23. Pinus pungens Lambert, Ann. Bot. (London). 2: 198. 1805.
Table mountain pine, mountain pine
Trees to 12m; trunk to 0.6m diam., straight to crooked, erect to leaning, poorly self-pruning; crown irregularly rounded or flattened. Bark red- to gray-brown, irregularly checked into scaly plates. Branches horizontally spreading; twigs slender, orange- to yellow-brown, aging darker brown, rough. Buds ovoid to cylindric, red-brown, 0.6--0.9cm, resinous. Leaves 2(--3) per fascicle, spreading or ascending, persisting 3 years, 3--6(--8)cm ´ 1--1.5mm, twisted, deep yellow-green, all surfaces with fine stomatal lines, margins harshly serrulate, apex acute to short-acuminate; sheath 0.5--1cm, base persistent. Pollen cones ellipsoid, ca. 15mm, yellow. Seed cones maturing in 2 years, variably serotinous, mostly whorled, downcurved, asymmetric, ovoid before opening, broadly ovoid when open, (4--)6--10cm, gray- to pale red-brown, nearly sessile or on stalks to 1cm; apophyses thickened, diamond-shaped, strongly keeled, elongate, mammillate at cone base abaxially; umbo central, a stout, curved, sharp claw. Seeds deltoid-obovoid, oblique; body ca. 6mm, deep purple-brown to black; wing 10--20(--30)mm. 2 n =24.
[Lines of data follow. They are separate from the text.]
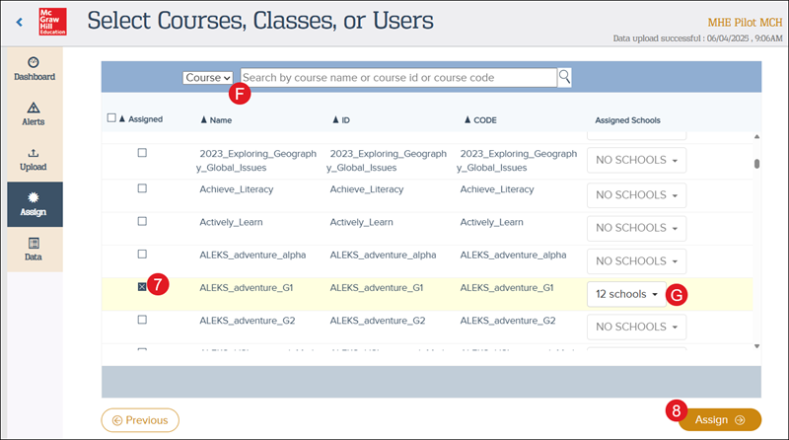Click the course list vertical scrollbar thumb
The height and width of the screenshot is (440, 789).
pos(756,165)
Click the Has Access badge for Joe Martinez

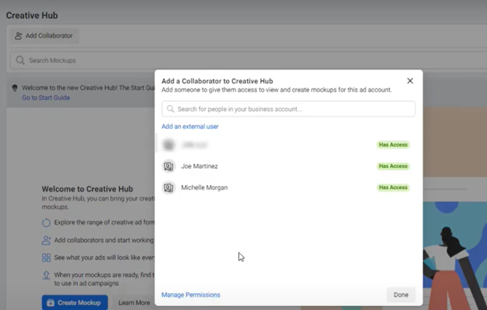(393, 166)
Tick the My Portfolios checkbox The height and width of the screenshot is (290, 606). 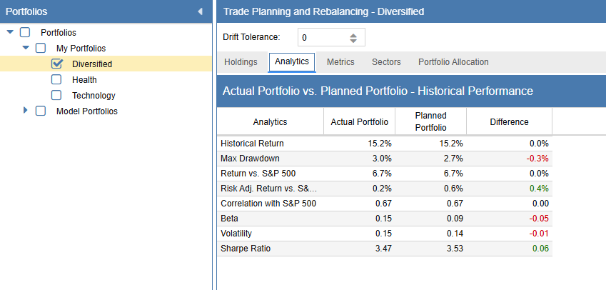coord(41,48)
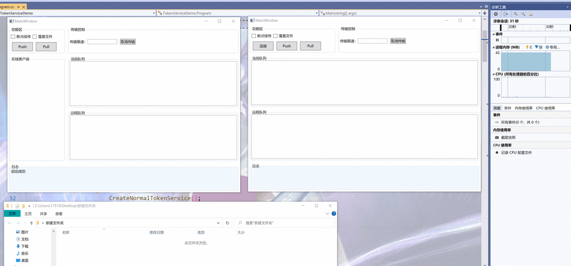Toggle 断点续传 checkbox in right window

254,36
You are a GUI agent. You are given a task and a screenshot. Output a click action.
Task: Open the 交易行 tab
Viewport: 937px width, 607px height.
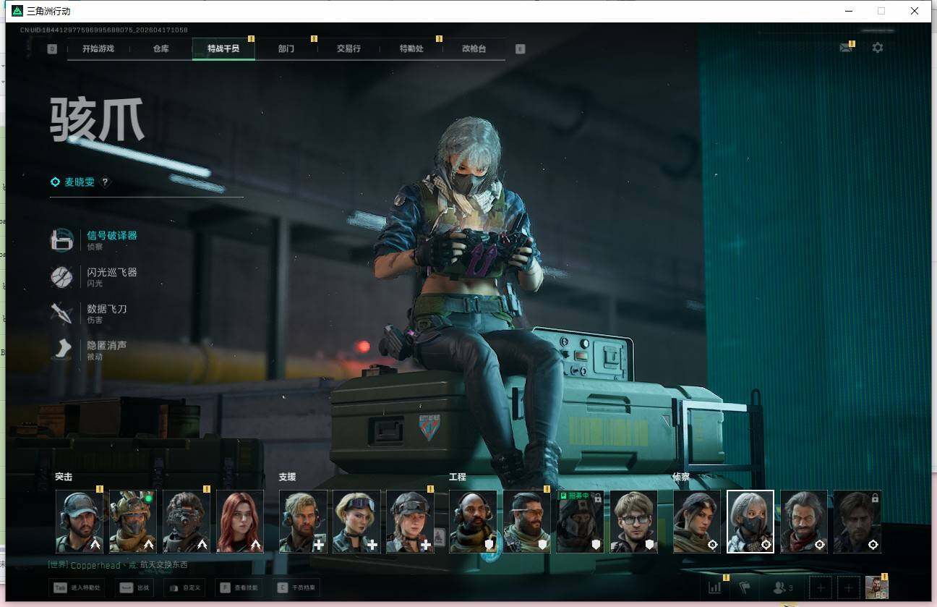pos(348,48)
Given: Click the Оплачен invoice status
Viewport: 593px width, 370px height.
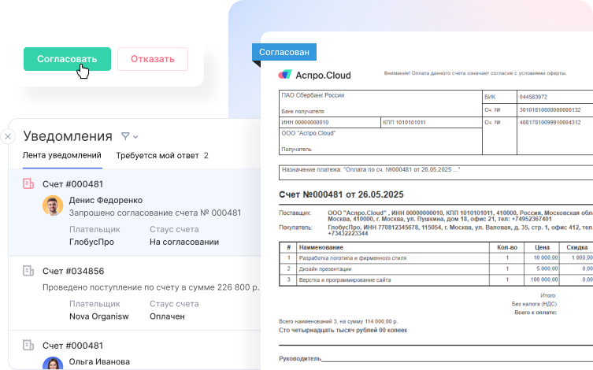Looking at the screenshot, I should (x=167, y=316).
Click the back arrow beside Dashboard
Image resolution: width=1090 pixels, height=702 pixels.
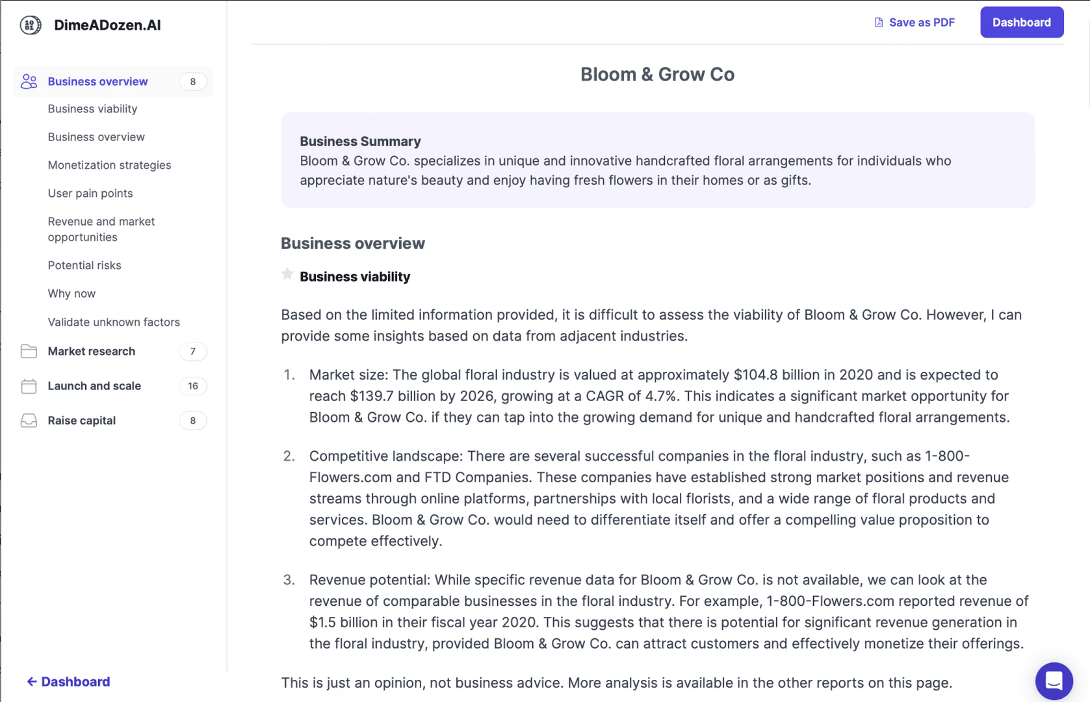click(x=31, y=682)
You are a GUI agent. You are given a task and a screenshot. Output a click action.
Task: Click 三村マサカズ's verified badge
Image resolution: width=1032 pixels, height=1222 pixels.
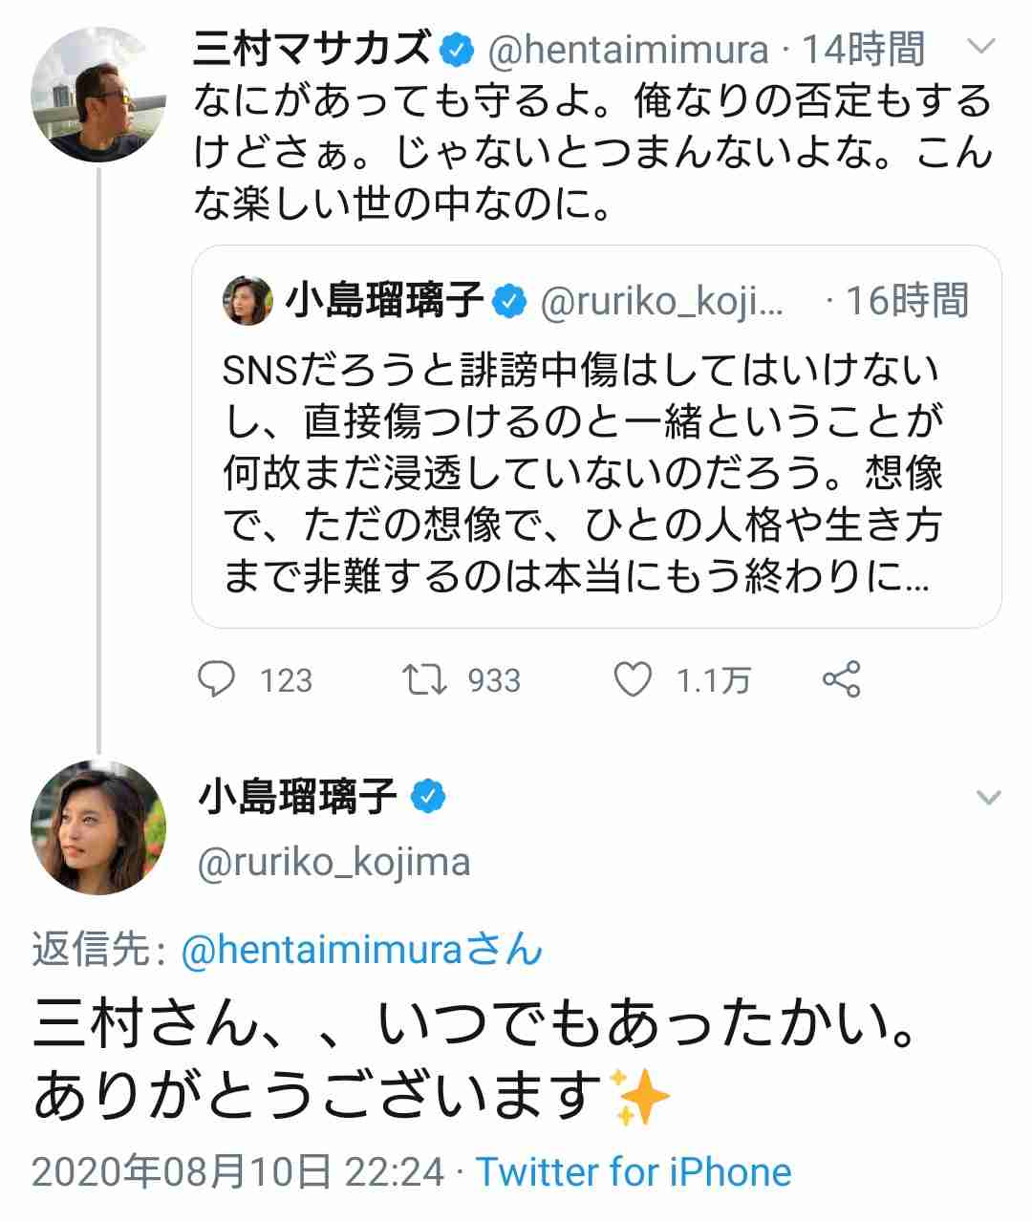coord(457,50)
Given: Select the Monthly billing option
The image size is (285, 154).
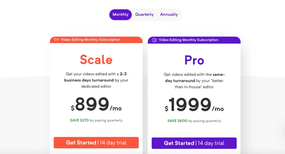Looking at the screenshot, I should click(121, 14).
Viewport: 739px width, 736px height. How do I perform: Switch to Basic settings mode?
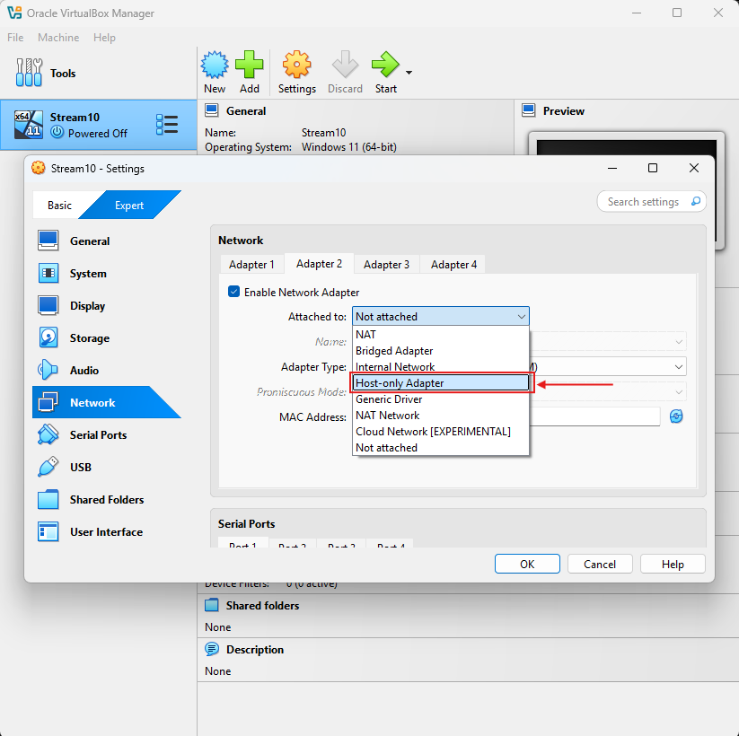pos(59,206)
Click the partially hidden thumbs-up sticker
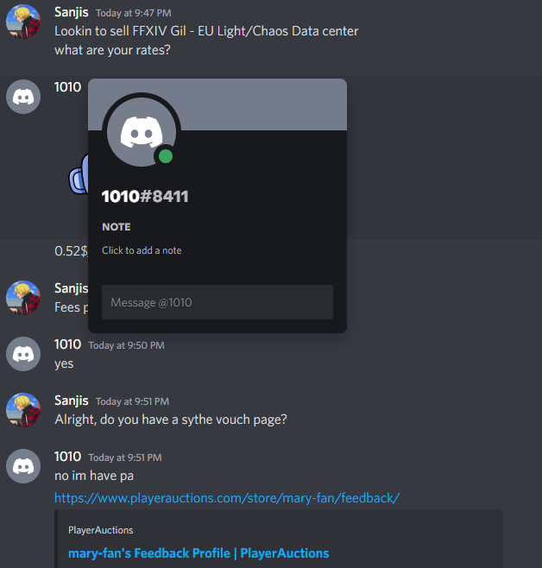The width and height of the screenshot is (542, 568). click(79, 174)
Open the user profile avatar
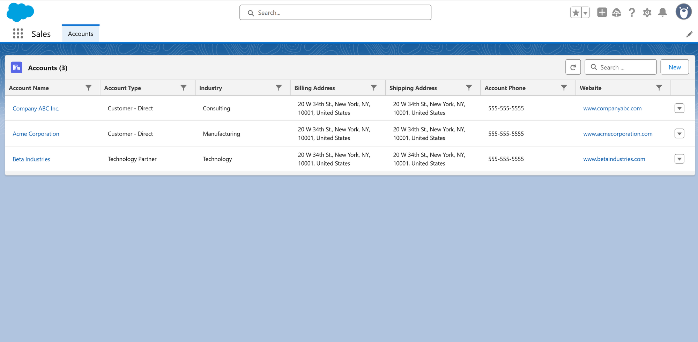Screen dimensions: 698x342 (683, 12)
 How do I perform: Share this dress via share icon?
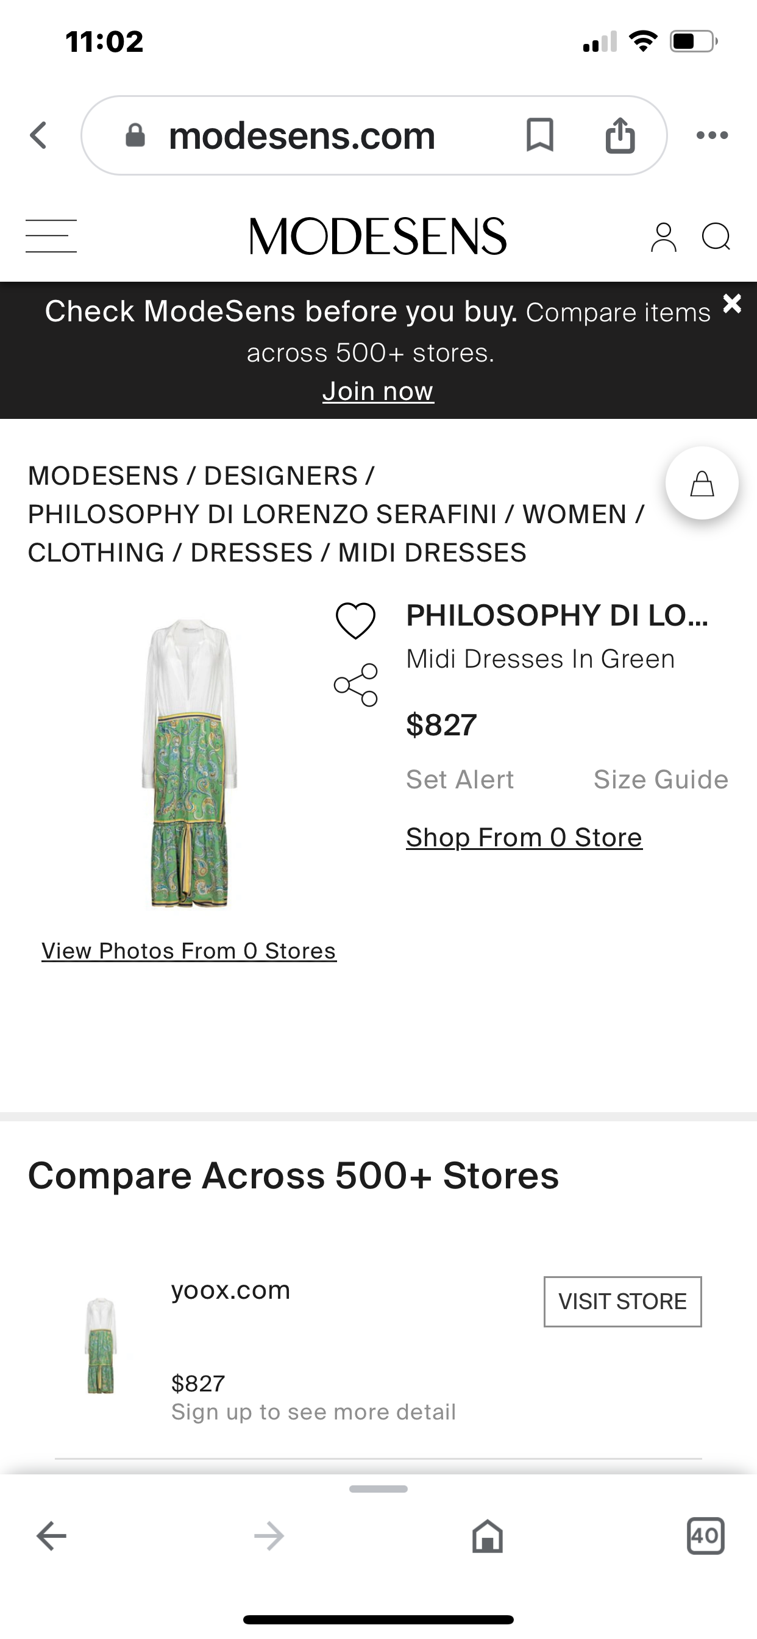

Dry, mostly sandy or shaly uplands; Appalachians and associated Piedmont; 500--1350m; Del., Ga., Md., N.J., N.C., Pa., S.C., Tenn., Va., W.Va.
Pinus pungens is a scrub pine and is too small and knotty to be much utilized except for pulpwood and firewood. Its common name refers to a general type of landform, not to a specific, named mountain.